EdX has built and published documentation for the following REST APIs, which are available in the Open edX Cypress release.
The following list includes new or changed events in the Open edX Cypress release.
The context
field for server events now provides a usage_key
to
identify XBlock content. The usage_key
member field was added to the
module
dictionary, which also provides the component display_name
.
Events now include data from two HTTP header fields, referer
and
accept_language
.
There are new events that record new posts, responses, and comments in course discussions.
There are new events that record which of the problems in a library were delivered by a randomized content block component.
Two instructor events have been added for generating and downloading reports from the Instructor Dashboard.
edx.instructor.report.downloaded
edx.instructor.report.requested
The following events are now emitted when learners interact with polls and surveys.
xblock.poll.submitted
xblock.poll.view_results
xblock.survey.submitted
xblock.survey.view_results
For more information about events, see Events in Tracking Logs in the edX Research Guide. Note that this document is intended for edX partners running courses on edx.org. However, the event listing applies to Open edX instances as well.
In keeping with edX’s commitment to creating accessible content for everyone, everywhere, the Open edX Cypress release contains several accessibility enhancements in the Open edX LMS and discussions.
Keyboard navigation in open response assessments has been improved by restoring keyboard focus outline indicators.
The LMS now has a region with a role of main and a descriptive aria-label allowing users to quickly navigate to the main content area using landmarks.
Several accessibility problems with numerical input problem types are now corrected.
A current status of the problem is now conveyed to learners who use screen readers properly.
The workflow for checking how ASCII math is converted to MathML or MathJax format has been streamlined for screen reader users.
Nonessential information is no longer included in aria-live regions, which improves the experience for screen reader users.
Improvements to the accessibility of discussion posts for screen reader users are included in this release.
HTML iframe
elements now show meaningful title attributes that describe
the content embedded in the IFrame.
The main blue colors used throughout the LMS user interface were changed to meet WCAG AA guidelines for contrast.
The LMS now includes an aria-live region to contain HTML for problems.
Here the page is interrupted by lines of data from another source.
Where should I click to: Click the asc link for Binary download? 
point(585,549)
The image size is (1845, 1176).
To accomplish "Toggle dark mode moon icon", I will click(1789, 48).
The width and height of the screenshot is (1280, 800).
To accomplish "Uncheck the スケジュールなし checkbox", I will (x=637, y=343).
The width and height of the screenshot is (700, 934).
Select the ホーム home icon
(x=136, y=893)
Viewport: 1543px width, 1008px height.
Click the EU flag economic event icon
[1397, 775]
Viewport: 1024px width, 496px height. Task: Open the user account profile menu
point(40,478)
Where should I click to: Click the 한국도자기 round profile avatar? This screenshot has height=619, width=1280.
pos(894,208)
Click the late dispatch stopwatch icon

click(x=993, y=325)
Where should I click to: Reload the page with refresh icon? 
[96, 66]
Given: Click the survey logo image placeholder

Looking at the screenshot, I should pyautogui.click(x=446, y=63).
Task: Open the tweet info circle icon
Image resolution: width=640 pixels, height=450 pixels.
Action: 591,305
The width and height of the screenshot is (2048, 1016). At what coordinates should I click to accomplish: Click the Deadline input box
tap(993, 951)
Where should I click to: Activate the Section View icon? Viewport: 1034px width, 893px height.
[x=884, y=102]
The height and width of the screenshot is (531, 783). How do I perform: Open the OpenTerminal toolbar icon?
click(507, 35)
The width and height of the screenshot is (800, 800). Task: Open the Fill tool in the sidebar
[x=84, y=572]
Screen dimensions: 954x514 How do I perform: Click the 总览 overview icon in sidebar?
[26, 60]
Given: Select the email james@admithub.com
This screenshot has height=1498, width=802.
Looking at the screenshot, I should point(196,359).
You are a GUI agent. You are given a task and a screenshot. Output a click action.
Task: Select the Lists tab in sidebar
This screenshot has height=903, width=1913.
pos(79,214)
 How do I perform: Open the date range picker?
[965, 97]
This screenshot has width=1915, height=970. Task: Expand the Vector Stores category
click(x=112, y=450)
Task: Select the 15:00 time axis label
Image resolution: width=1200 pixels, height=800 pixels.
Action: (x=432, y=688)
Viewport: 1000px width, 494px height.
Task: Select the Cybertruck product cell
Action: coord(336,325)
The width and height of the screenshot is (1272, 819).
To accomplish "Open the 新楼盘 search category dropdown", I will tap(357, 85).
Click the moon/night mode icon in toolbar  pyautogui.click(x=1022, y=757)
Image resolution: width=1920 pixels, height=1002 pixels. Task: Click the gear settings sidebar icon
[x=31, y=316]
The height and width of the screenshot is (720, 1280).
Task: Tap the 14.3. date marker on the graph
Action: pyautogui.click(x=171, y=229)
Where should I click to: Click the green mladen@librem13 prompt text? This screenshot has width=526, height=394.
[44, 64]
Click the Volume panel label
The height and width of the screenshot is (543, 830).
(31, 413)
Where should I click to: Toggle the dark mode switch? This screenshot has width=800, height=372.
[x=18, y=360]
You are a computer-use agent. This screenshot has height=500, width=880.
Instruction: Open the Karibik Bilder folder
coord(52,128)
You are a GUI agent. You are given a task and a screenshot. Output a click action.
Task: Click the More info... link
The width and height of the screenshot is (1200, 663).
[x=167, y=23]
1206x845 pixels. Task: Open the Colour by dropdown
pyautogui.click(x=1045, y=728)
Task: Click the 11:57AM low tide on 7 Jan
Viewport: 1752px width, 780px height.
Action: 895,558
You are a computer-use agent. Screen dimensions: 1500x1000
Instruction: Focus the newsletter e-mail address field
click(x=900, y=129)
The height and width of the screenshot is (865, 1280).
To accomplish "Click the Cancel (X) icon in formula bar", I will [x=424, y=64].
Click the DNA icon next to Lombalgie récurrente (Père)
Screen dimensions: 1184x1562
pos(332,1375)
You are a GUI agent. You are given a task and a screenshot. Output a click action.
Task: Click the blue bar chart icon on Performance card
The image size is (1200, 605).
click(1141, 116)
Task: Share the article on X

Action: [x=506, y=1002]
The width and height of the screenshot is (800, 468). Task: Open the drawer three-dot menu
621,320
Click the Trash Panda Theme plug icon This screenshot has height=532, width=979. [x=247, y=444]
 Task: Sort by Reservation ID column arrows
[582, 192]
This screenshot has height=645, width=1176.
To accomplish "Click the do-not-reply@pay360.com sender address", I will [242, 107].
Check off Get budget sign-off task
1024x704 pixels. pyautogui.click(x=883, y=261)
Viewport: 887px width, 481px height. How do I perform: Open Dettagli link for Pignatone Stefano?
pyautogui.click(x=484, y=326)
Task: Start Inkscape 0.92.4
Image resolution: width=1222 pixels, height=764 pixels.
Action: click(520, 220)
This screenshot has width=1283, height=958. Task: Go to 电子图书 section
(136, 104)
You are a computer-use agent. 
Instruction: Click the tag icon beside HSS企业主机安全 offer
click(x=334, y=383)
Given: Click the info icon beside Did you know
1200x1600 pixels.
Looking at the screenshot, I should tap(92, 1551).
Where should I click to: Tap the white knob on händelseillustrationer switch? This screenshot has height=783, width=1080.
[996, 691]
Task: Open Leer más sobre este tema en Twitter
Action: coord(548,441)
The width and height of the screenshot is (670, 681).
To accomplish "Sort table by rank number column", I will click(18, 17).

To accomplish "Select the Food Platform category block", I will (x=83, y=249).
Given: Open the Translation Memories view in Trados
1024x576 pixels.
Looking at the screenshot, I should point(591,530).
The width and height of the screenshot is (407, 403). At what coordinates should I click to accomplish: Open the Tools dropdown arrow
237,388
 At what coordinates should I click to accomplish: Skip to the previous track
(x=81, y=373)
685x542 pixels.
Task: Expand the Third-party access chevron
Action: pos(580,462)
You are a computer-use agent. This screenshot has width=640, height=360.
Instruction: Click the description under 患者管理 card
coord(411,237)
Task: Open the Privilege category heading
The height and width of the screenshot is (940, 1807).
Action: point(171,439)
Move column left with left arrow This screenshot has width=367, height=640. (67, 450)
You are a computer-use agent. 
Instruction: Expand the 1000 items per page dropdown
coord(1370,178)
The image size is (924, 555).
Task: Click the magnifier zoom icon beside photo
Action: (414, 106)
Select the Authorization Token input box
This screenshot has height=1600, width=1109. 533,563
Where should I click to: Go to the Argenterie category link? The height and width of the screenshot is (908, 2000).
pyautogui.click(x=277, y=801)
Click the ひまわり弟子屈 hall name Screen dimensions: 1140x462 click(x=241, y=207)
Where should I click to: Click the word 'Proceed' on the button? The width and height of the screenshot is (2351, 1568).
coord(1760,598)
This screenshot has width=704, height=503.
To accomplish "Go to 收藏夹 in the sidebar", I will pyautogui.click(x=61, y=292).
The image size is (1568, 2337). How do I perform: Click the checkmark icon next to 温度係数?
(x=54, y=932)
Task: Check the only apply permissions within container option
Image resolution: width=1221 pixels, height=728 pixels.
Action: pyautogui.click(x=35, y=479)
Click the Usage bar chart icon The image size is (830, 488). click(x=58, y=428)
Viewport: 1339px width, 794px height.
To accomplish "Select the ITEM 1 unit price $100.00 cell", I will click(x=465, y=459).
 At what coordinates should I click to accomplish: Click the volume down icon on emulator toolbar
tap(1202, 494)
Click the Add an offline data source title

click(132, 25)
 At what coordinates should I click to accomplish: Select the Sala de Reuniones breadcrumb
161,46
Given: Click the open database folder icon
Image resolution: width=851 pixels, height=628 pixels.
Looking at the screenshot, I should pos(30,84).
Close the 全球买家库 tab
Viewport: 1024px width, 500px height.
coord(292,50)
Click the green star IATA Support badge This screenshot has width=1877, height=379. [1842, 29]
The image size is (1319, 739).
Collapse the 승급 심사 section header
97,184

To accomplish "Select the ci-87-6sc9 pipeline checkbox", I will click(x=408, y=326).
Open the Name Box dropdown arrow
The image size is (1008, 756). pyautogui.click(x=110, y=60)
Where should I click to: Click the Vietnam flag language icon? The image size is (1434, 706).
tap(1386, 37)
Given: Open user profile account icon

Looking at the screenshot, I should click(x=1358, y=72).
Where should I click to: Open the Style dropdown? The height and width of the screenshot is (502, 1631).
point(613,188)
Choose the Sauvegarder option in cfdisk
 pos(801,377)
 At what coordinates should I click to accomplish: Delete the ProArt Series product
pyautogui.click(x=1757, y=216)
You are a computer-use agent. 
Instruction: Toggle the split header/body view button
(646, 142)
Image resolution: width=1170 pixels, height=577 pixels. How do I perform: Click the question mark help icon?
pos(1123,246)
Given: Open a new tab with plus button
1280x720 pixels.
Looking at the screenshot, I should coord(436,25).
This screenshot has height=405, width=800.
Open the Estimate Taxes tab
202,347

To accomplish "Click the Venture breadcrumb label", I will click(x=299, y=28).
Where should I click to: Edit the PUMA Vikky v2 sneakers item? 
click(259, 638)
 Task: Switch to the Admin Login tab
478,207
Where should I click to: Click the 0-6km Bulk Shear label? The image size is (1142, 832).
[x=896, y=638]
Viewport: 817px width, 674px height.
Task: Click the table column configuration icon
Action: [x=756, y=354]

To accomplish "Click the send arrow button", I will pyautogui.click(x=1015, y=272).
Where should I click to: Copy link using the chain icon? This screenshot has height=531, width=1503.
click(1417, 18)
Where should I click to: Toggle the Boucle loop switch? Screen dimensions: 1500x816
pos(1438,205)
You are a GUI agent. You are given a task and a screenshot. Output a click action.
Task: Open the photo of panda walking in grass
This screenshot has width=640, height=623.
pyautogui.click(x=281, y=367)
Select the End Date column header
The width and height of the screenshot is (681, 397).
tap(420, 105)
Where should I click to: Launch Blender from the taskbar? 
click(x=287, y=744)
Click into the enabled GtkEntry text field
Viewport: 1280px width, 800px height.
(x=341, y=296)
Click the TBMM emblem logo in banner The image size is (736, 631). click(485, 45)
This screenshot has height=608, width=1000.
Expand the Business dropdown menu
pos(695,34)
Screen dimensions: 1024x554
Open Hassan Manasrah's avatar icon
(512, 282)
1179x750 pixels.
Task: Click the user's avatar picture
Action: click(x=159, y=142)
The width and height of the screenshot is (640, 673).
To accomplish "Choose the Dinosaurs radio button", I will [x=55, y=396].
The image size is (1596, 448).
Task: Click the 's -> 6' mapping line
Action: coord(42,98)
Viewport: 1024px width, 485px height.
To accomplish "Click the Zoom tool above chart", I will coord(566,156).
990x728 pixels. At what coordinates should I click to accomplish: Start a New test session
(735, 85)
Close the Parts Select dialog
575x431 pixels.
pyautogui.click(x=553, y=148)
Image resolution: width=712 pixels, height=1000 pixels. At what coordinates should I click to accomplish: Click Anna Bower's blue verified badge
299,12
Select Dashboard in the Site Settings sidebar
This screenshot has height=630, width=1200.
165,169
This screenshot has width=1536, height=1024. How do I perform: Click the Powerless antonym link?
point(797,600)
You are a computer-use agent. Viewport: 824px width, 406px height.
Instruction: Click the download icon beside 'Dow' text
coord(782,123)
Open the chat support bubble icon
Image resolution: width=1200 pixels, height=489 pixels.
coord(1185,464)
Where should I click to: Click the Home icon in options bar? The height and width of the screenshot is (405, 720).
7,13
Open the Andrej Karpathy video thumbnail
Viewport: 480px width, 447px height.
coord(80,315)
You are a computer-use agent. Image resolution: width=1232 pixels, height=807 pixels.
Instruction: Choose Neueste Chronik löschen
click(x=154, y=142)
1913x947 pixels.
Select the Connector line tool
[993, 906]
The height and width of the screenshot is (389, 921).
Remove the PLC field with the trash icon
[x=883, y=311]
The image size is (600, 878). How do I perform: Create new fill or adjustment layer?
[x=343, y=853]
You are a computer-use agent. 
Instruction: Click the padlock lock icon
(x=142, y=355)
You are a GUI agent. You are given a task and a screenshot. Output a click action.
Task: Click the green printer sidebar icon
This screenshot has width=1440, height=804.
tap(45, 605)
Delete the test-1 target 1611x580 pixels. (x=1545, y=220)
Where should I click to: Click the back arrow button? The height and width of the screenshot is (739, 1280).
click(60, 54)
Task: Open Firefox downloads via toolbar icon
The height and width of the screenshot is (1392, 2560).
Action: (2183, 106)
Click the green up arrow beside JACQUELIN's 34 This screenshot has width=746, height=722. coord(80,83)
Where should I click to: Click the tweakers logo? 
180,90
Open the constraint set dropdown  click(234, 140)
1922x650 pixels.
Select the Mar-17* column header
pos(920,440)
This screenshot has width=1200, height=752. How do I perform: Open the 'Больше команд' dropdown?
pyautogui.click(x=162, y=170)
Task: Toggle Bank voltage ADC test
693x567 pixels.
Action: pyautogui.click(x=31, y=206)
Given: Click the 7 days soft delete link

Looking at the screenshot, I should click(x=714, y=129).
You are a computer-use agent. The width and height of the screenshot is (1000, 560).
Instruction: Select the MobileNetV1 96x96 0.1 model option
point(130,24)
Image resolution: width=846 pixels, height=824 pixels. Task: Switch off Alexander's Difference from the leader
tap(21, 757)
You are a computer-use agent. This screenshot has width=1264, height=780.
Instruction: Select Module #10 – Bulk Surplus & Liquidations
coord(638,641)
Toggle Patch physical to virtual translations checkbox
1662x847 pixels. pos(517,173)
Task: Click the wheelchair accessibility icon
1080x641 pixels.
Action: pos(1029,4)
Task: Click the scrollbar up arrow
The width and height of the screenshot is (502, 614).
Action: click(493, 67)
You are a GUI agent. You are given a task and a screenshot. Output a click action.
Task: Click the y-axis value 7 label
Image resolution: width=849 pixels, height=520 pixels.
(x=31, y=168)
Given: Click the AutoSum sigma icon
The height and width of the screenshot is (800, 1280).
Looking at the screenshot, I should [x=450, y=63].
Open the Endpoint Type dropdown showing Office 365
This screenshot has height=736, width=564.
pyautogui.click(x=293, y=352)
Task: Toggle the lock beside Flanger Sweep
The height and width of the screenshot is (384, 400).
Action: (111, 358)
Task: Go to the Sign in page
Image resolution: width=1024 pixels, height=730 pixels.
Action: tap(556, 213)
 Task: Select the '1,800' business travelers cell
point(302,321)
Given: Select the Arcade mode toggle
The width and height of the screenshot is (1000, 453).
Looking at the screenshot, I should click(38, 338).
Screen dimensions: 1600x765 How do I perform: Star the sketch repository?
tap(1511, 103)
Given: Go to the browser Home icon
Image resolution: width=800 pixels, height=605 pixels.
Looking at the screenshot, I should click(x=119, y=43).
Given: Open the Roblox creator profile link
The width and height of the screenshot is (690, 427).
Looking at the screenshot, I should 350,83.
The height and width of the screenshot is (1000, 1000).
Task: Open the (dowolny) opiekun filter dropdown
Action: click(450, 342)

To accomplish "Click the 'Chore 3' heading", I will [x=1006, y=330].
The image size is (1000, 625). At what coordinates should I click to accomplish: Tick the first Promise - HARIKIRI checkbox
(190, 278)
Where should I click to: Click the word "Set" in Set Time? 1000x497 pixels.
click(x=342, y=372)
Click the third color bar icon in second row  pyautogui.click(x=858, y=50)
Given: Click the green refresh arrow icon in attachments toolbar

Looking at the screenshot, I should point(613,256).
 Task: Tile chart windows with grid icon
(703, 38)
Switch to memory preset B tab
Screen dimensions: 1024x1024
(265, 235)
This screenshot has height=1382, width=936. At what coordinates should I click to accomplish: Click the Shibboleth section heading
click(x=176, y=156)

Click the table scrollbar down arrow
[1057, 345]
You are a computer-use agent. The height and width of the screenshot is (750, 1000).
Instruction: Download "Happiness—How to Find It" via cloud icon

Submission buttons have been removed from the aria-live div scope.
Several accessibility fixes have been implemented in the course header.
An aria label has been added to the LMS footer.
The main region in the Student dashboard now includes the role and aria- label attributes.
Navigation controls in the LMS now have aria-label attributes.
Focus now changes directly to the content area after the user selects a link to a new subsection or unit.
Unit navigation links are reorganized into a single list. The arrow navigation is converted from links to buttons and now includes the disabled attribute when appropriate.
Labels to bypass blocks now use the industry standard text Skip to main content.
The current discussion conversation now receives focus and includes an accessible label.
Discussions now include defined regions and landmarks for screen reader navigation. The focus is on the discussion when a new topic is loaded, and changes to a new post when it appears.
Note that in this release the edX platform no longer supports Internet Explorer 9.x.
The edX Release Notes contain a list of weekly changes that are deployed to edx.org. Those changes are part of the master branch of the edX Platform in GitHub.
You can also find release announcements on open.edx.org, which list changes in each release on edx.org. You can subscribe to have release announcements sent to your email account.
Changes listed on 8 July 2015 and before are included in the Cypress release of Open edX.